Zurück zum Gestern - nach einer Stunde am Feuer folgt sie einem Impuls, fühlt in ihrer Tasche nach einem Beutel, und wandert los zu einem der frühen Köstlichkeitenfeldern, die alle Bauern und Erntehelfer verlassen haben, und sammelt sich eine große Portion an Resten der weißen, leckeren Edelstangen auf, verbirgt sie in dem kleinen Säckchen und trägt sie heim in die Hütte, wäscht und schrubbt alle Stücke, schlägt sie ein in ein feuchtes Leinen und legt es in die Kühle des Vorrats. Und kehrt dann erst zurück zum hellen heißen Ostergeist, den die Kinder mittlerweile verlassen haben. Bis tief in die Nacht ist sie dort, am Rand der Gemeinschaft, mit sich allein, sich genug und genügend.

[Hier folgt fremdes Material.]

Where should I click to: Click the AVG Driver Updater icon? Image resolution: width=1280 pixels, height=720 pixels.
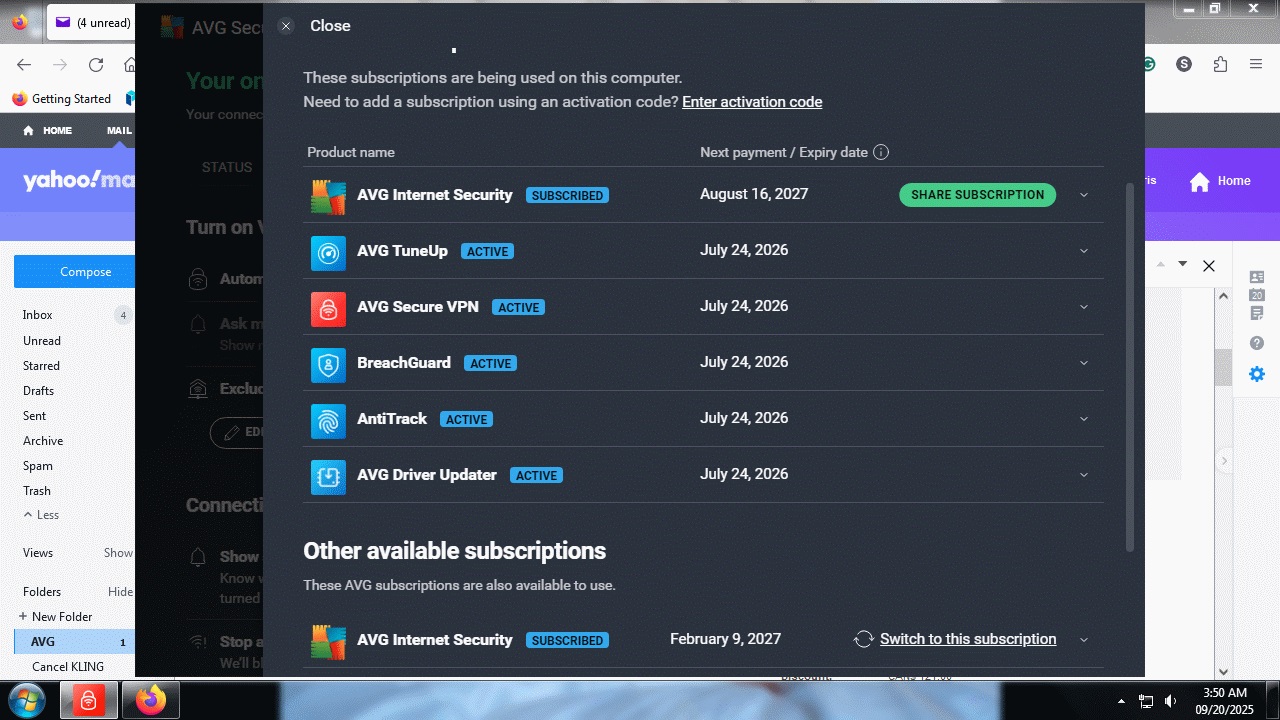[x=328, y=476]
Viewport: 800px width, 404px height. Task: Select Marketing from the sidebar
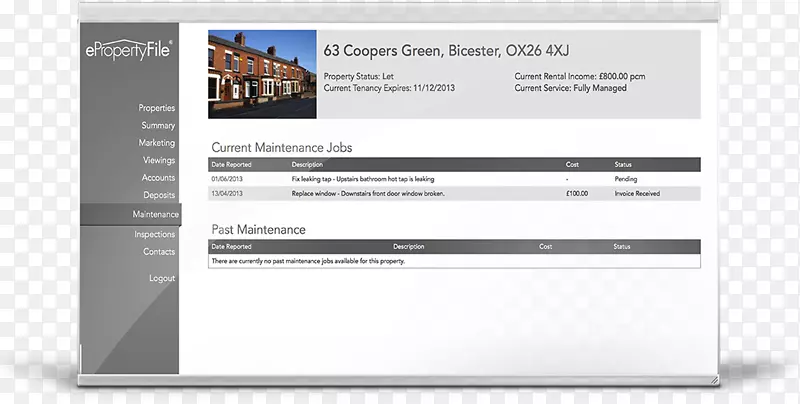[156, 143]
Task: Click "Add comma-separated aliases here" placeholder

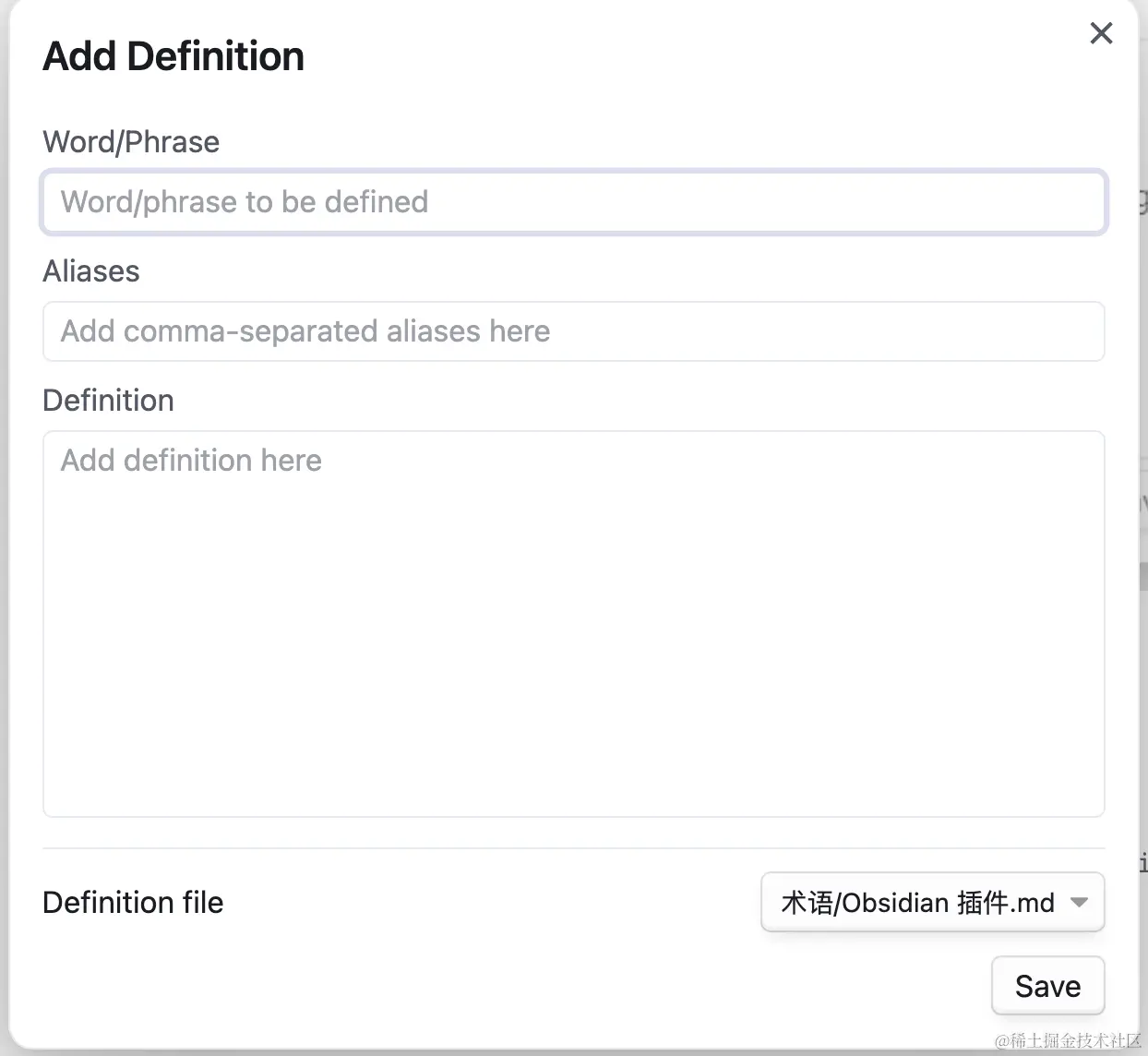Action: pos(305,331)
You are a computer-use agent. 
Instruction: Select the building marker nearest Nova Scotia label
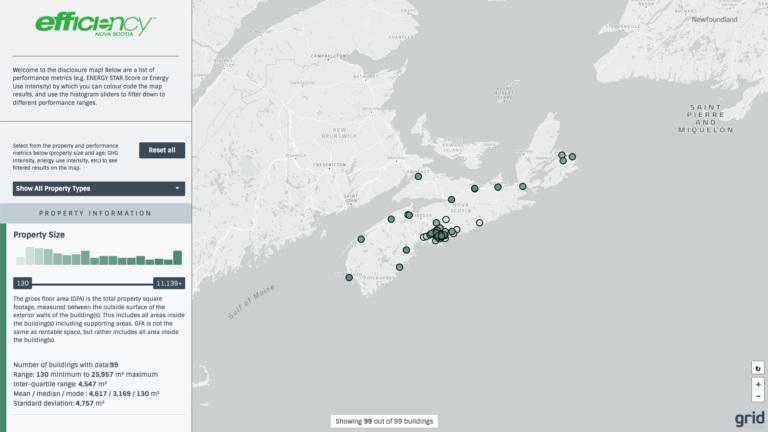452,198
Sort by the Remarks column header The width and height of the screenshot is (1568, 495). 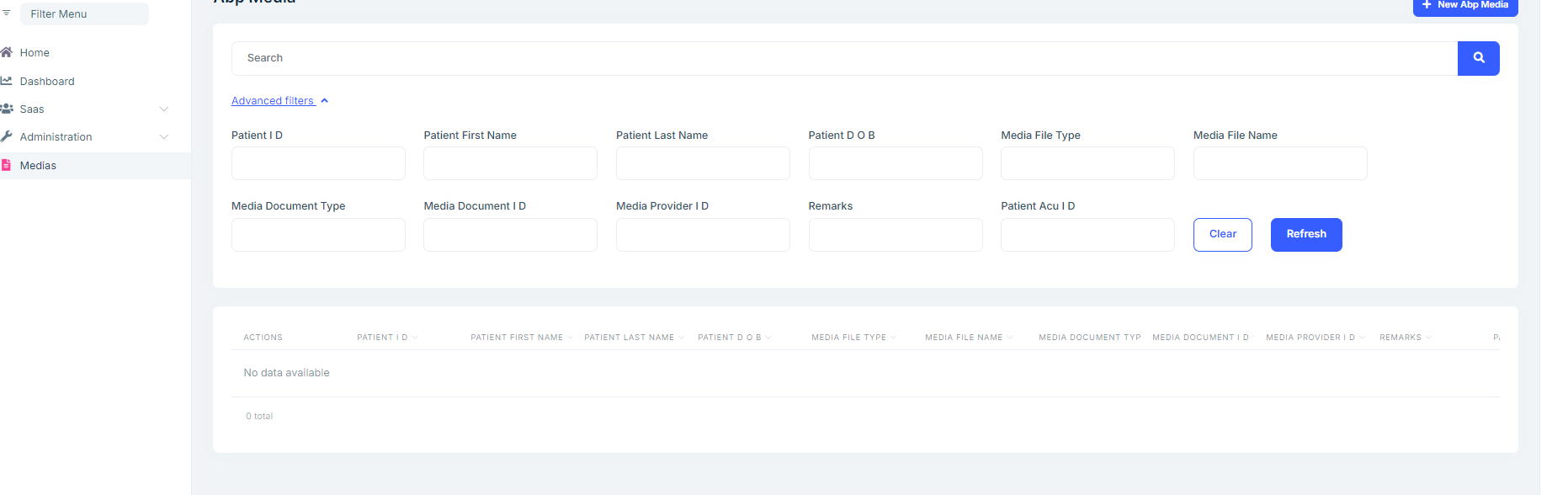1401,338
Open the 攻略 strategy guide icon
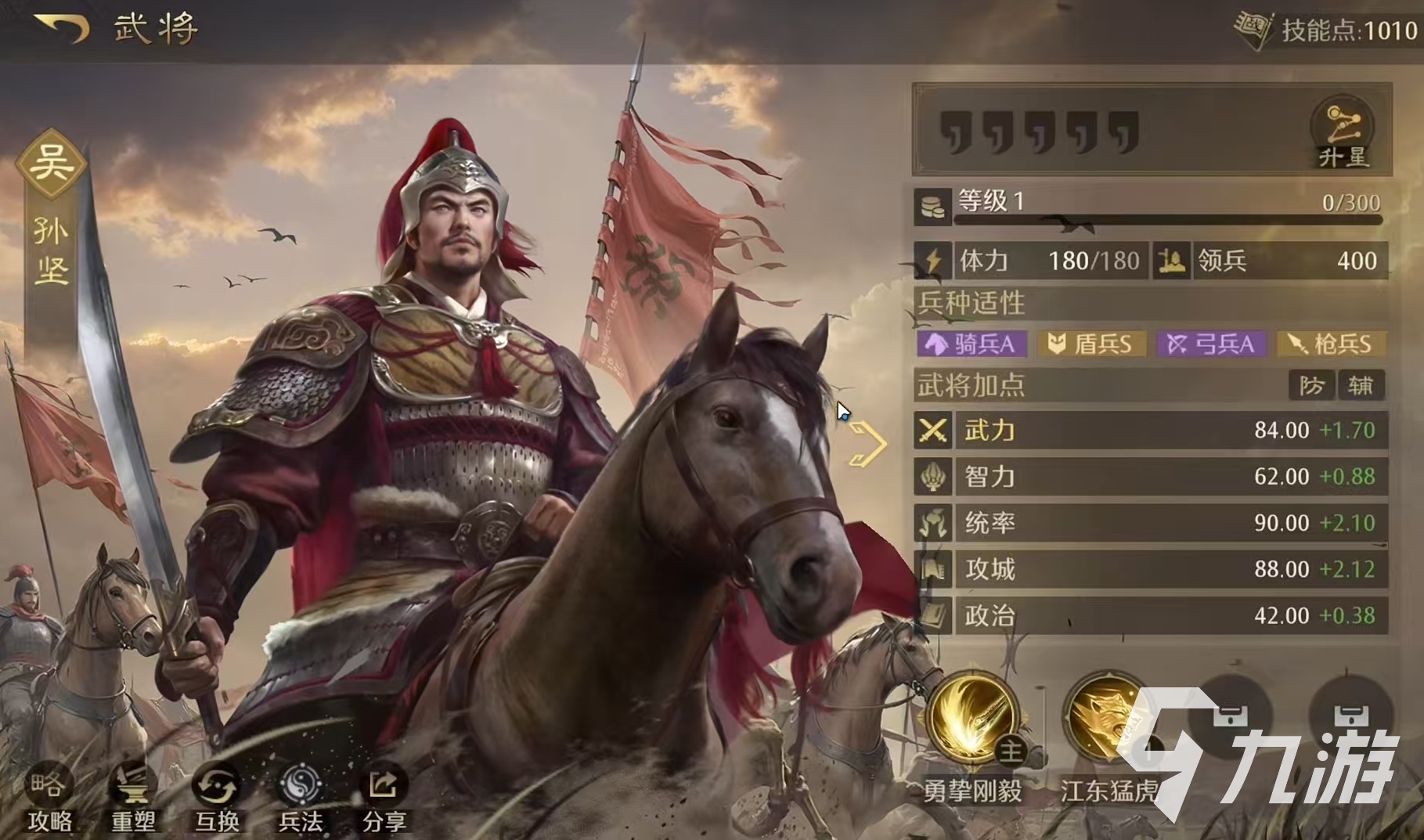 [49, 785]
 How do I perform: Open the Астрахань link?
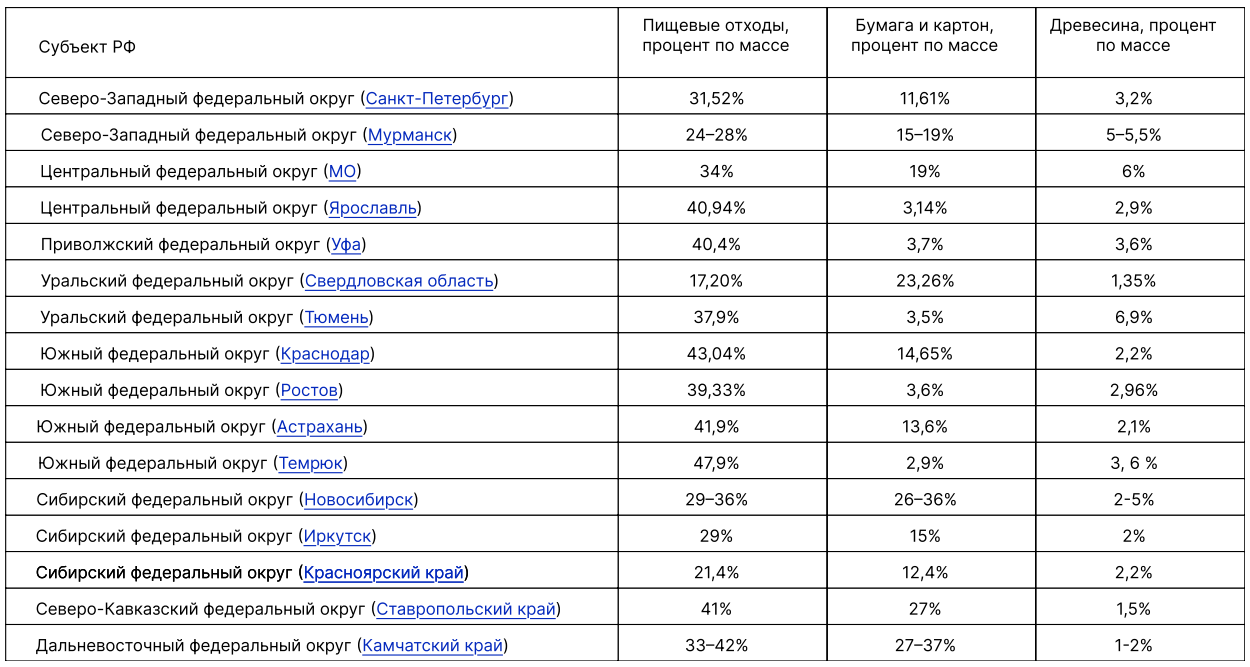[x=319, y=427]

Der Traum eines Gefährten wurde enttarnt und geändert durch die Erfahrung und das Wissen des Lebens, und wenn sie die Wahl hat (und die hat sie!) zwischen dem, was die Vergangenheit ihr anbot und dem Frieden der Hütte und ihres Herzens, dann wählt sie das Zweite. Sehnen und Wünschen sind in dieser Welt erlaubt, der Zauber der Zukunft darf sein, und Zufriedenheit und Lieblichkeit schenken ein hohes (das höchste?) Gut.

Wildbienen ziehen ein, sie wechseln strebsam zwischen Kirschblütenexplosion und den Hölzern ihrer Heime hin und her, das beruhigende Brummen und Suchen schmiegt sich ein in die Frühlingsstimmung und deren Geräusche. Sie nimmt sich einen weiteren Kaffee.